While it is definitely true that a healthy dose of skepticism is necessary to effectively do your job in InfoSec, I don't believe that paranoia is the most effective way to achieve this (even when served up with a side of skepticism). If you're paranoid, you're getting distracted by  conspiracy theories and misdirected assumptions. In my opinion, the best way to approach today's cypersecurity landscape is with the understanding that there is always someone out there who is actively trying to steal your personal information, your secrets, your money – because they are. InfoSec should be less about being paranoid and more about being prepared. If your system is designed only to be used a certain way - what would it do if it were given an unfamiliar command, or put in an unnatural setting? Would it spew out information? Shut down? Or, deny access? Hackers are successful because they find ways to make a system accidentally do something it was never intended to do. Testing your system for unlikely and unthinkable - even obvious - faults isn't being paranoid, its being realistic. 
CNACHREINER981
CNACHREINER981,
User Rank: Author
8/1/2014 | 3:18:47 PM
Re: I think you've got something here, Corey.
I think you said this very well... And I like that you brought up risk management. When I started in Infosec, I began as a more techincal personality that thought mostly about the threat, and the prevention. I lived in a security "white tower," where I believed security meant beating back every possible threat, no matter the cost.

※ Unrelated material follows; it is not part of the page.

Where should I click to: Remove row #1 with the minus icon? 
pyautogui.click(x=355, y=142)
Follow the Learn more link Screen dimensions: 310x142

This is not the way to do profesional informations security...

Infosec is all about risk management We know that we can't beat every threat, and we should also know that our goal isn't perfect security, it is to make sure that our business can run with minimal risk... I like Risk-based security since it tries to more scientifically quantify threats (thought that can be hard), and only focuses on prevention and security practices that keep business running while minimizing risk...

Anyway... thanks for you comments... ^_^
CNACHREINER981
CNACHREINER981,
User Rank: Author
8/1/2014 | 3:26:33 PM
Re: Paranoia and skepticism stop short of a "perfect" infosec mindset
That was a well done post John, and I agree. I guess when I was writing it I didn't really think much about my use of "prefect," as containing all aspects of what a infosec pro mindset was... In all honesty, it just started with the thought of does our tendency towards paranoia (or lack of trust) have any benefit, or is it a detriment...

That said, I totally agree that "enablement" should definitely be in every security pro's arsenal. As I mention, often I see security pros live in their "white tower" and impose seemingly draconian rules down on their users, with no real explanation why, nor with trying to figure out what the users needs are. I agree with you that this is the WRONG mentality, and it's why infosec is often perceived as a roadblock to innovation.

Rather, as you suggest, we need to learn what our users are trying to accomplish to get their job down (and help the business run). Then with can make the risk-based decision about how to allow the user to do this easily, without putting exposing to much risk (furthermore, sometimes the rewards to doing things someway may be big enough to accept the risk). This sort of communication helps users understand your perspective (trying to keep everything safe), while also providing what they've asked for.

Thanks for your addition, John. Good stuff!